Award granted in recognition of contributions to the simulation and verification of electronic systems
The IEEE has named Randal E. Bryant, Dean of the School of Computer Science at Carnegie Mellon University, as the recipient of its 2007 Emanuel R. Piore Award in recognition of his contributions to the simulation and verification of electronic systems.

With the ever-increasing complexity of electronic systems and the increasing extent to which they are used, ensuring the quality of their design is critical. To address this issue, Bryant developed efficient algorithms based on ordered binary decision diagrams (OBDDs) to manipulate the logic functions that form the basis for computer designs. His work revolutionized the field, enabling reasoning about large-scale circuit designs for the first time.

Earlier in his career, Bryant developed the MOSSIM switch-level simulator, the first tool that could model the behavior of very large-scale integrated (VLSI) circuits.

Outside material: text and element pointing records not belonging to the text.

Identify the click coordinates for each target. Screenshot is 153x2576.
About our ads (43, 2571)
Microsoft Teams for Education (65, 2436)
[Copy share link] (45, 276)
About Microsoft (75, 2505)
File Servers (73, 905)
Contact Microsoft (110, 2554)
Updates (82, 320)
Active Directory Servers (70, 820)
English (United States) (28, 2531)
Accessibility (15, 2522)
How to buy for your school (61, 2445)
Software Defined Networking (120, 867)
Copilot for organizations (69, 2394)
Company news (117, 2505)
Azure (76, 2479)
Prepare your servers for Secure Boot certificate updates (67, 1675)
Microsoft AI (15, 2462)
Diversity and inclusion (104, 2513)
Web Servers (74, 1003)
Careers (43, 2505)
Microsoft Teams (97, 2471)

Major companies used this tool and continue to use succeeding versions to simulate microprocessors and other complex systems.

Over time, Bryant's focus shifted from simulation to formal verification, where the design is shown to operate correctly under all possible conditions. It was in this context that he developed the algorithms based on binary demission diagrams. Today it is standard practice for hardware engineers to use OBDD-based equivalence checkers.

Bryant's OBDD data structure provides a way to represent and reason about Boolean functions. OBDDs form the computational basis for tools that perform hardware and software verification, logic circuit synthesis, circuit test generation and artificial intelligence planning.

In his 22 years at CMU, Bryant also has developed ways to simulate a circuit using symbolic variables to encode the its bit-level signals. More recently, he has been developing formal verification techniques that use more abstract representations of circuit behavior, an approach that can handle much larger and more complex systems. Bryant's work has resulted in the production of more reliable computing platforms with far-reaching economic and scientific implications.

An IEEE Fellow, Bryant earned his B.S. degree from the University of Michigan's College of Engineering and a doctoral degree from the Massachusetts Institute of Technology.